Charged anisotropic strange stars in Brans-Dicke gravity with a massive scalar field through embedding approach

TL;DR

This paper models charged anisotropic strange stars within Brans-Dicke gravity incorporating a massive scalar field, using an embedding approach to derive solutions consistent with physical stability and observational data.

Contribution

It introduces a novel solution framework for charged anisotropic stars in Brans-Dicke gravity with a massive scalar field, emphasizing the effects of scalar and electric fields on stellar properties.

Findings

Scalar field increases surface charge density.

Scalar and electric fields influence mass-radius relation.

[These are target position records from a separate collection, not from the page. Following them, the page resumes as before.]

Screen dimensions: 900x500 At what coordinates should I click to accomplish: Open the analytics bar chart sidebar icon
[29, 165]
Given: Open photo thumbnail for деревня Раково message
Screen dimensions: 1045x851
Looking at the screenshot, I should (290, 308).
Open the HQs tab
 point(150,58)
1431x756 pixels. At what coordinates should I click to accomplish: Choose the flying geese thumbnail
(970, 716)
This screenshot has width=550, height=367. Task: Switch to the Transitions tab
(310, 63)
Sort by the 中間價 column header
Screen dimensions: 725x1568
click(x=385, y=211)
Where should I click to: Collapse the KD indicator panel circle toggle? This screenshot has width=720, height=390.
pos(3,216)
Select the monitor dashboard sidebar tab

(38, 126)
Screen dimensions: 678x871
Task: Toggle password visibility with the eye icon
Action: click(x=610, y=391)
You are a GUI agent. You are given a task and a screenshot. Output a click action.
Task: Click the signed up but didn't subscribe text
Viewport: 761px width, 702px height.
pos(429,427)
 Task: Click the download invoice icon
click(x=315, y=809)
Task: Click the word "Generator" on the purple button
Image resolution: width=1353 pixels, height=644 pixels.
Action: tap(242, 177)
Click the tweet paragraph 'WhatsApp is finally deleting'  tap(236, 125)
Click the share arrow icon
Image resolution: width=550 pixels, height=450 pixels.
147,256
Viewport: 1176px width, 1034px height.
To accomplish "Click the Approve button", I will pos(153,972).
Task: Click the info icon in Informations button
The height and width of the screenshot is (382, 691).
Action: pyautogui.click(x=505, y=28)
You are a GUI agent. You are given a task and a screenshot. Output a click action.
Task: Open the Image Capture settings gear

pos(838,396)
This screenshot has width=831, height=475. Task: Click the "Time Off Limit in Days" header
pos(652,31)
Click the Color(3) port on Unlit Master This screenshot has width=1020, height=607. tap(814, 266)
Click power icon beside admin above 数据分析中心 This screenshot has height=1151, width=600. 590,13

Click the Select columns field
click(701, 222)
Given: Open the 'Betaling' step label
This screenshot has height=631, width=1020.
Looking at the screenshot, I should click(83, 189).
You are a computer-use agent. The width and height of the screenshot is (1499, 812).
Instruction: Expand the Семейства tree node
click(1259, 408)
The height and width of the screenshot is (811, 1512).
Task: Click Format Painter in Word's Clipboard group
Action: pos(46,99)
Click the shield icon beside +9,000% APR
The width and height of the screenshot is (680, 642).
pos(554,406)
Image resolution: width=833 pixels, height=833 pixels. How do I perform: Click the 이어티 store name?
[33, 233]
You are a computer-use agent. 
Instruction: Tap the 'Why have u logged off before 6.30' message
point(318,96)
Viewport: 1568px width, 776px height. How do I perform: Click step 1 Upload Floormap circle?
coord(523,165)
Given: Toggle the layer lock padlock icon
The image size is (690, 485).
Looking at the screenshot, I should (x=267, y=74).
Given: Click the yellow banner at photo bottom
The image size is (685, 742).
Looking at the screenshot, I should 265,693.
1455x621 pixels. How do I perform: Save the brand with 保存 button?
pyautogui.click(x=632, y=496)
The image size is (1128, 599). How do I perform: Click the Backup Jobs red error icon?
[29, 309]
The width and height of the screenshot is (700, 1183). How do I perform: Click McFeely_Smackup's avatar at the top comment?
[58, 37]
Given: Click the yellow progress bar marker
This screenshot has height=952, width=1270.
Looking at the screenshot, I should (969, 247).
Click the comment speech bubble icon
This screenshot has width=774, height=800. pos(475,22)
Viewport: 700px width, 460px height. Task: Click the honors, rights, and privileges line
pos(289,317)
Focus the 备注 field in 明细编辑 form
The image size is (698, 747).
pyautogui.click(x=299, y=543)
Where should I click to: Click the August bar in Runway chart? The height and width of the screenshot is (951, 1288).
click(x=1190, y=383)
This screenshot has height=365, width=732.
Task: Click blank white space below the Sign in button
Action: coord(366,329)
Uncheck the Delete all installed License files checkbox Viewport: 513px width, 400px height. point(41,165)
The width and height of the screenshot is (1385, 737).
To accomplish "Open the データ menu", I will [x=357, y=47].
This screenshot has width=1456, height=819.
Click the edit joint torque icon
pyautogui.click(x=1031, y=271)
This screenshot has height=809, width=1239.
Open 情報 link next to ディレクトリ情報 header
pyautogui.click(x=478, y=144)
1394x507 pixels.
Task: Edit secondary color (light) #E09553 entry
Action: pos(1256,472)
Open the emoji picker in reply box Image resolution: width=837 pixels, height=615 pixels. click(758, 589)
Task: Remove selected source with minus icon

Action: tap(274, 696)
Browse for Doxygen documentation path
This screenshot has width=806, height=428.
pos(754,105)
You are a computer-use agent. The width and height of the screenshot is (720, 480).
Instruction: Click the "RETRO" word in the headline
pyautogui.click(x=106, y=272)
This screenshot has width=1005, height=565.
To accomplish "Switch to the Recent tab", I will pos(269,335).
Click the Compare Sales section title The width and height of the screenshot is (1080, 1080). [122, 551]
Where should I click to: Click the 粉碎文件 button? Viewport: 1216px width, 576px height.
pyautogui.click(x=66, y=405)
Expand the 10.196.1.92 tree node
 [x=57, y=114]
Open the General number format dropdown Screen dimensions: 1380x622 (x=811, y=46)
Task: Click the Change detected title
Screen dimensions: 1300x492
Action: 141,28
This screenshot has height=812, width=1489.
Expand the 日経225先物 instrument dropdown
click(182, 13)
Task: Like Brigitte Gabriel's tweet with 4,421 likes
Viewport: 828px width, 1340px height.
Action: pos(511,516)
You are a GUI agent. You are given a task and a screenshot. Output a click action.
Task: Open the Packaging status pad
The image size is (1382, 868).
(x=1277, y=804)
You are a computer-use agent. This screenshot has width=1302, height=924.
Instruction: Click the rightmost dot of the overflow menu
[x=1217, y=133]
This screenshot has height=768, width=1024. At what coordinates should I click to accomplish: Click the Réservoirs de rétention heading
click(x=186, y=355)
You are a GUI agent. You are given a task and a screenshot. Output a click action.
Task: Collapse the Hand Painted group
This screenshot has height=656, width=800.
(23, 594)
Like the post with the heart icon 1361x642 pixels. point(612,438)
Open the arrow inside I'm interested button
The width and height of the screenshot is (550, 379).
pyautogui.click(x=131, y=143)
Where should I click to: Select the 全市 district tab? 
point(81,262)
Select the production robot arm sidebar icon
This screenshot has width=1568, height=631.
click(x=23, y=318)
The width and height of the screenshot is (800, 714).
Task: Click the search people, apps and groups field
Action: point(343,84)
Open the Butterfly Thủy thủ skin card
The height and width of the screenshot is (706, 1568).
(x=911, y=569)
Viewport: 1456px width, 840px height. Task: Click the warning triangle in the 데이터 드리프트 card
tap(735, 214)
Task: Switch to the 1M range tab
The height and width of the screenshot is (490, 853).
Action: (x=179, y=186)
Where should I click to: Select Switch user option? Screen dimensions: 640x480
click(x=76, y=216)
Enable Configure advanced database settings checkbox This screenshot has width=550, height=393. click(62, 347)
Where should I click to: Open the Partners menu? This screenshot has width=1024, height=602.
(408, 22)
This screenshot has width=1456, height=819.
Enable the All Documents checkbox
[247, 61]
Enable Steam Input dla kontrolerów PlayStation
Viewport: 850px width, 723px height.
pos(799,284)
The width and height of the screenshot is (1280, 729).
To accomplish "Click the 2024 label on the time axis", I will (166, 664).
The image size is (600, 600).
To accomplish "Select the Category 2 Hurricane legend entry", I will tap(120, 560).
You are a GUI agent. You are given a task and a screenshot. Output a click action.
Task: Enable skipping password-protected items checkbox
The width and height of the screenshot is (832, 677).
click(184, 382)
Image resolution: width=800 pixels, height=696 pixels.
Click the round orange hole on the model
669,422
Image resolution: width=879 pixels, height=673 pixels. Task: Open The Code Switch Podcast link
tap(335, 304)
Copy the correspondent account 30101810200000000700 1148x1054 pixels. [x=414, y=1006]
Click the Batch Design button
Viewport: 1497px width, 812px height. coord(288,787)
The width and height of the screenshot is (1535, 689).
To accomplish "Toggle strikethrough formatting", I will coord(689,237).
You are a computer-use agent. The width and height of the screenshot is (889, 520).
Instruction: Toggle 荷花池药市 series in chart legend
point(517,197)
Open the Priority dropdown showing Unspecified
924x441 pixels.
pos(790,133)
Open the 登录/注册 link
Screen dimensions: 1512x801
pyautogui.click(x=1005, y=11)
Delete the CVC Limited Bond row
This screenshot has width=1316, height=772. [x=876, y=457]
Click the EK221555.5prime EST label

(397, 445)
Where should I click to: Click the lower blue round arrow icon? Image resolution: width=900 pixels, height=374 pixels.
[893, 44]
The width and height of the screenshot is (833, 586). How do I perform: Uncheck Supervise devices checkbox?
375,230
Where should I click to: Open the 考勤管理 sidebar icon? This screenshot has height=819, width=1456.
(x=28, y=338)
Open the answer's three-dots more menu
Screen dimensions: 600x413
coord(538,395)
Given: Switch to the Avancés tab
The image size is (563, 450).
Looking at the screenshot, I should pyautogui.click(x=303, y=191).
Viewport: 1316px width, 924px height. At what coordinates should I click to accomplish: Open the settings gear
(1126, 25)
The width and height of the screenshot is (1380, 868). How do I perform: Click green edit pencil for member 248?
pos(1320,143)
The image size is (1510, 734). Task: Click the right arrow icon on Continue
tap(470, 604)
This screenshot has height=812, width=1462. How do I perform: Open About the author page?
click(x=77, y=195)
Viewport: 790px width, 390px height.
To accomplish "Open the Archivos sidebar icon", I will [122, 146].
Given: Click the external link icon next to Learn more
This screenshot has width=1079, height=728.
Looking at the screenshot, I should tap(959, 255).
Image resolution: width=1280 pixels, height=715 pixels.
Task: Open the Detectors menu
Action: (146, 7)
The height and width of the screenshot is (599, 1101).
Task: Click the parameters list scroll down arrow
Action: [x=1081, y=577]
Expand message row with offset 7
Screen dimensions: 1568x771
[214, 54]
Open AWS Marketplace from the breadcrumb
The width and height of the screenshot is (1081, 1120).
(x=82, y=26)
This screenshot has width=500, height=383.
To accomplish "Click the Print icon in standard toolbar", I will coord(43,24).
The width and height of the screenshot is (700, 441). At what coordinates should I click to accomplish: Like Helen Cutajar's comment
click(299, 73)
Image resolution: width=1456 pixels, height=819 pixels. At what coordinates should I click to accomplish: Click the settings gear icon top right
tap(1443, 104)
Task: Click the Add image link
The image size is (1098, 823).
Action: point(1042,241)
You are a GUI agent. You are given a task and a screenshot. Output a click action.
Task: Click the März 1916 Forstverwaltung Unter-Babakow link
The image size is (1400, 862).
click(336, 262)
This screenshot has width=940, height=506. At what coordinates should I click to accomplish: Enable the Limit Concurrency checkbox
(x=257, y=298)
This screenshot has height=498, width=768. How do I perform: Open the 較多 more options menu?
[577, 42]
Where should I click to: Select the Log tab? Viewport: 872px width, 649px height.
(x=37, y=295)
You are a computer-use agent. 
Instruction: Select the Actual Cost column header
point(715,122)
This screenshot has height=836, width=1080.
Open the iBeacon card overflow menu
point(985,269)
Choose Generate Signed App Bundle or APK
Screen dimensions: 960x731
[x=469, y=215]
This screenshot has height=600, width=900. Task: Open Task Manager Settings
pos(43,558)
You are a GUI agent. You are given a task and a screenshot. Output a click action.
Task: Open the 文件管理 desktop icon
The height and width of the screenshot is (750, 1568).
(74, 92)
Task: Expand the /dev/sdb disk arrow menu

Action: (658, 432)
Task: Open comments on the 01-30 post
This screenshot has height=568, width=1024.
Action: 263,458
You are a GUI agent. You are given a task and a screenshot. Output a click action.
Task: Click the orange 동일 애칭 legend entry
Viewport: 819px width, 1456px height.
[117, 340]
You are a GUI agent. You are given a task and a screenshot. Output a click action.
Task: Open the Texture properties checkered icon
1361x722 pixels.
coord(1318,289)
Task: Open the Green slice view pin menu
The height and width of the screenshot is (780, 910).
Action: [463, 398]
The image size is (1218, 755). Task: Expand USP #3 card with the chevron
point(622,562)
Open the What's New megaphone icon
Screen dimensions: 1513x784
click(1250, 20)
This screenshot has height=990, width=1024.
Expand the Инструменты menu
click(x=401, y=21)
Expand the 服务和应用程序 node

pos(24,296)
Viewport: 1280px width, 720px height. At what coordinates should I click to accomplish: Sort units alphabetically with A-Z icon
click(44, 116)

Models match observed properties of specific compact stars.

Abstract

In this exposition, we seek solutions of the Einstein-Maxwell field equations in the presence of a massive scalar field cast in the Brans-Dicke (BD) formalism which describes charged anisotropic strange stars. The interior spacetime is described by a spherically symmetric static metric of embedding class I. This reduces the problem to a single-generating function of the metric potential which is chosen by appealing to physics based on regularity at each interior point of the stellar interior. The resulting model is subjected to rigorous physical checks based on stability, causality and regularity. We show that our solutions describe compact objects such as PSR J1903+327; Cen X-3; EXO 1785-248 \& LMC X-4 to an excellent approximation. Novel results of our investigation reveal that the scalar field leads to higher surface charge densities which in turn affects the compactness and upper and lower values imposed by the modified Buchdahl limit for charged stars. Our results also show that the electric and scalar fields which originate from entirely different sources couple to alter physical characteristics such as mass-radius relation and surface redshift of compact objects. This superposition of the electric and scalar fields is enhanced by an increase in the BD coupling constant, $\omega_{BD}$.